NBC forges `Link’ showcase
NBC is scheduling a major showcase for its new midseason reality/game show offering, “Weakest Link,” on three consecutive nights this week beginning Monday, at 8 p.m. to 9 p.m. (ET). The network will juggle its lineup to accommodate “Link.”
Following its Monday premiere, “Weakest Link” will get an unusual 9:30 p.m.-to-10:30 p.m. Tuesday exposure, leading into a truncated half-hour version of “Dateline” (10:30 p.m. to 11 p.m.) on Tuesday. Continuing to lead off that day will be an original episode of “The Fighting Fitzgeralds” (8 p.m. to 8:30 p.m.) followed by an original episode of soon-to-be-departing “3rd Rock From the Sun” and an original episode of “Frasier” from 8:30 p.m. to 9:30 p.m. Getting a one-week rest are modestly rated sitcoms “DAG” and “Three Sisters.”

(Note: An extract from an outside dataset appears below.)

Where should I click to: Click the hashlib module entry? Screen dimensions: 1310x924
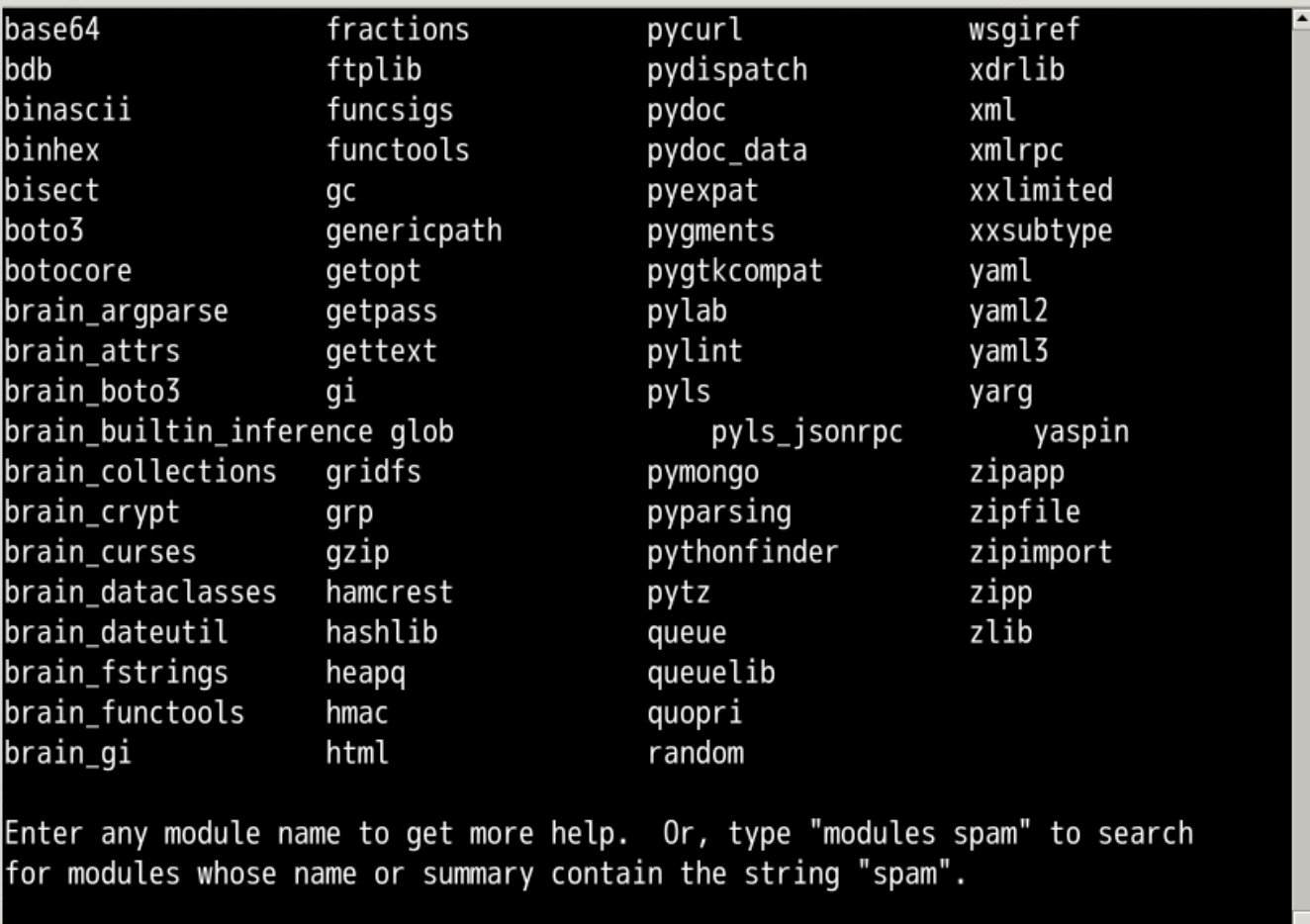381,632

On Wednesday, “The West Wing” and “Law & Order” will each move up an hour (to 8 p.m.-to-10 p.m. airings), with “Weakest Link” getting the closing hour. The acclaimed but ratings-challenged “Ed” will get a one-week rest.
Hosted by Anne Robinson-with the signature kiss-off line, “You are the weakest link … goodbye”-the quiz show import is billed as a combination of “Survivor” and “Who Wants to Be a Millionaire.”

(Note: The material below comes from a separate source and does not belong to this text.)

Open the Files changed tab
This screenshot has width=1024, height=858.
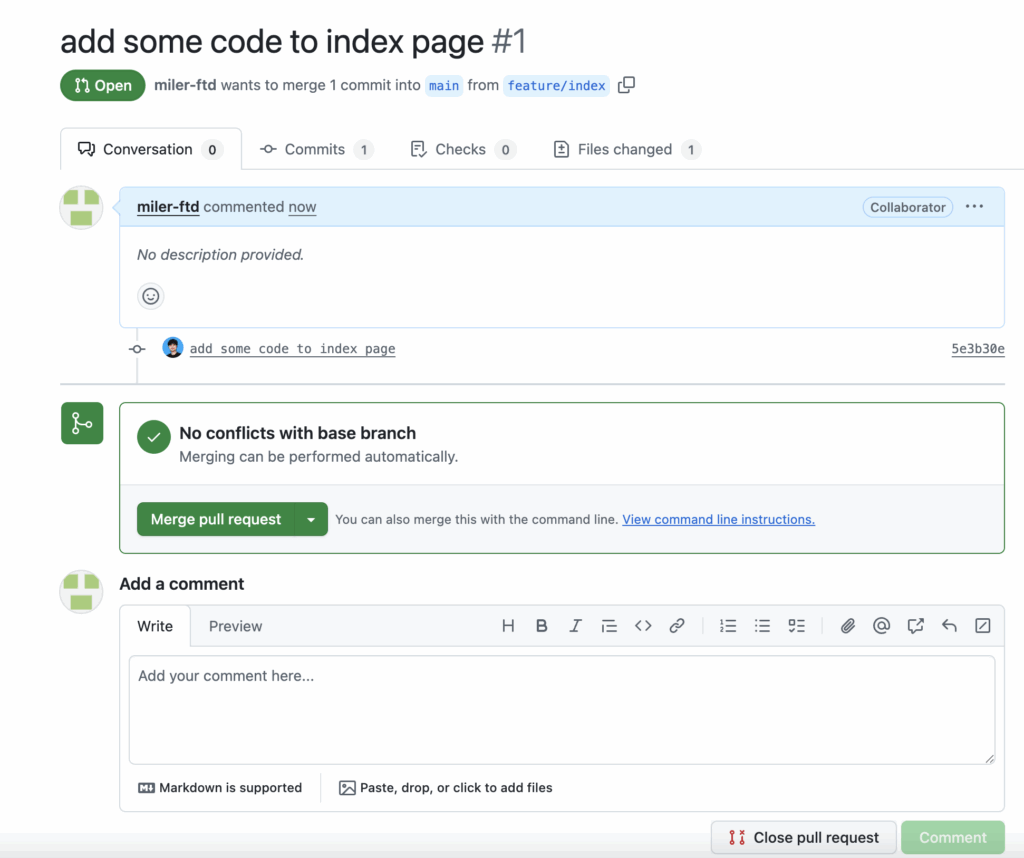coord(625,149)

Mario Lopez joins `Other Half’
NBC Enterprises’ upcoming talk show “The Other Half” is getting a little blue now that Mario Lopez has signed to join the ensemble cast. The former “Pacific Blue” and “Saved by the Bell” star will join Dick Clark, Danny Bonaduce, and physician Dr. Jan Adams in voicing perspectives on a variety of issues from the male point of view. “The Other Half,” which will premiere on more than 75 percent of syndicated stations across the country this fall, is from the partnership of NBC, Gannett Broadcasting and Hearst-Argyle Television.
Suit spins on `Fifth Wheel’ revenues
One of the creators of Universal Television’s hit relationship show “Blind Date” is feeling like a fifth wheel. Series co-creator Matthew Papish claims in a lawsuit that he is being left out of revenue generated from Universal’s upcoming strip “The Fifth Wheel.” Mr. Papish founded Gold Coast Communications with “Blind Date” co-creator David Garfinkle, and a later agreement partnered them with Jay Renfroe. The lawsuit claims royalties stemming from any prequels or spinoffs of “Blind Date” should be divided equally.
“The Fifth Wheel,” which Mr. Papish claims is a spinoff of “Blind Date,” however, was developed by Mr. Garfinkle and Mr. Renfroe after they formed Renegade 38. Mr. Papish sued Mr. Garfinkle, Mr. Renfroe, Renegade and Gold Coast last week in Los Angeles Superior Court for breach of contract and breach of fiduciary duties. He is seeking his share of the revenue generated by the upcoming relationship show.
`Iyanla’ in the clear at KNBC in L.A.
Buena Vista Television finally found the third jewel in the triple crown of station markets, pinning down KNBC-TV, Los Angeles, for its upcoming talk show “Iyanla.” That takes the series’ total clearance past the 85 percent mark, including WABC-TV in New York and WBBM-TV in Chicago.
The NBC owned-and-operated station joins ABC, Gannett, Scripps-Howard, Cox and LIN stations in airing the show this fall. The series is executive-produced by Barbara Walters and her partner Bill Geddie.
`Mills Lane’ loses Paramount judgment
The trial is over for Paramount Domestic Television’s court-show strip “Judge Mills Lane.” Paramount has pulled the plug on the syndicated series, which will continue to air through the summer.
So far this season, the series has averaged a 1.7, putting it in ninth place among 11 court shows. Most recently it earned a 1.5, matching its worst rating ever and off 21 percent from last year. Earlier in the year, the Tribune stations announced they would not pick up the series for another season.